In partenza due pullman di metalmeccanici trentini per partecipare al direttivo allargato nel capoluogo altoatesino. Grasselli (Fiom): “Pronti allo sciopero generale per pensioni, ammortizzatori ed articolo 18” 

Ci saranno anche i metalmeccanici trentini domani mattina a Bolzano per incontrare il segretario generale nazionale della Fiom, Maurizio Landini. Giovedì 24 maggio in mattinata due pullman partiranno da Arco e Trento alla volta del capoluogo altoatesino dove Landini interverrà durante la riunione congiunta dei direttivi provinciali, allargati alla presenza di tutti i delegati sindacali, della Fiom del Trentino e dell'Alto Adige. Nel pomeriggio, a partire dalle ore 14.30 presso il teatro di Gries, è poi previsto un incontro pubblico.

L'ordine del giorno dell'assemblea del mattino riguarderà la situazione economica e sociale del paese e le scelte del governo, a partire dal taglio delle pensioni, dalla riforma del mercato del lavoro e dalla modifica, contestata aspramente dalla Fiom, della disciplina del licenziamento e delle tutele previste dall'articolo 18 dello Statuto dei lavoratori.

La partecipazione al direttivo con Landini non sarà certo un appuntamento rituale e scontato per i metalmeccanici trentini. Infatti in questi giorni le tute blu stanno discutendo della proclamazione di uno sciopero generale del settore metalmeccanico in Trentino, a supporto della lotta della Fiom a livello nazionale per riconquistare il contratto nazionale, sostenere l'occupazione in questa difficile fase di recessione economica, garantire i diritti dei lavoratori e rilanciare lo sviluppo.

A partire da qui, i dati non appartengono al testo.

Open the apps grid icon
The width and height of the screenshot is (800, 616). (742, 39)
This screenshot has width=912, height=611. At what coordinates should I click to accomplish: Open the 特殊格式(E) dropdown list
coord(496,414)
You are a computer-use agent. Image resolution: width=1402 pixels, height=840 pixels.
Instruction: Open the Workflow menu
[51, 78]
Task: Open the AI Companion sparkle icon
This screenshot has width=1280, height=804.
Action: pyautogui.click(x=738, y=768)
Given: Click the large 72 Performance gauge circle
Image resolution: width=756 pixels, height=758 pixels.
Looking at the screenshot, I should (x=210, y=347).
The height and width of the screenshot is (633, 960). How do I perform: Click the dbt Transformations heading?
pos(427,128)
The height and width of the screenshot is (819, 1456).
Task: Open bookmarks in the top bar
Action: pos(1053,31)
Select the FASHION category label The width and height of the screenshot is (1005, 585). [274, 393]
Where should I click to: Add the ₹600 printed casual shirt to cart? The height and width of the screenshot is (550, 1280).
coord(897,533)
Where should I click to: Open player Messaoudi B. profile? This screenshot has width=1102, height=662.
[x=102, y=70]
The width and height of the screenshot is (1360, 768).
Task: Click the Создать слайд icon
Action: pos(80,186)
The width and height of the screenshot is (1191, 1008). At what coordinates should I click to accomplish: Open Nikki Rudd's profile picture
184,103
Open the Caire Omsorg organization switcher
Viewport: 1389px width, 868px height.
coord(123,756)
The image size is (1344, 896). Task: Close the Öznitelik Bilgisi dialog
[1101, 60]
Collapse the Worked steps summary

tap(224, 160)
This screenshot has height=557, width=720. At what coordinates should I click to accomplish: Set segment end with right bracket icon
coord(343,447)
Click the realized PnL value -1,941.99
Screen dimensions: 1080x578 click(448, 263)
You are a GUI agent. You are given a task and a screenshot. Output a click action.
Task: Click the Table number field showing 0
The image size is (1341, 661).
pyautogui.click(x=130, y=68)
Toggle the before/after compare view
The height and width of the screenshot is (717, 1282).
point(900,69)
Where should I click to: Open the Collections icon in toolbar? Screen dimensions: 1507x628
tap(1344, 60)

«Come Fiom del Trentino – spiega il segretario generale delle tute blu, Roberto Grasselli – siamo pronti allo sciopero generale. La crisi sta colpendo in modo sempre più duro le aziende del settore, mentre il governo nazionale con la riforma del mercato del lavoro taglia i periodi di copertura degli ammortizzatori sociali e riduce i diritti rimettendo nelle mani del giudice la facoltà di reintegrare il lavoratore licenziato in maniera illegittima. Contro queste misure la Fiom chiede lo sciopero generale di tutta la Cgil».

Di qui l'ipotesi di proclamare la mobilitazione delle tute blu anche in Trentino nelle prossime settimane. «Si tratta di qualcosa di più di un'ipotesi – conferma Grasselli -. Tra pochi giorni assumeremo una decisione nei nostri organismi dirigenti. Puntiamo a coinvolgere anche le altre organizzazioni sindacali del settore perché siamo convinti che tutte le lavoratrici e tutti i lavoratori metalmeccanici siano consapevoli della gravità della situazione economica e di quanto siano controproducenti i tagli al welfare e alle pensioni attuati dal governo nazionale».

Per Grasselli lo sciopero avrebbe anche lo scopo di sensibilizzare le lavoratrici ed i lavoratori e l'opinione pubblica provinciale sul tema della delega alla Provincia in materia di ammortizzatori sociali. «La delega – incalza Grasselli – dovrà essere utilizzata per garantire un sistema di welfare per il lavoro davvero tutelante che dovrà affiancarsi a politiche industriali sempre più efficaci. Su questo versante la Fiom non farà alcuno sconto alla Provincia».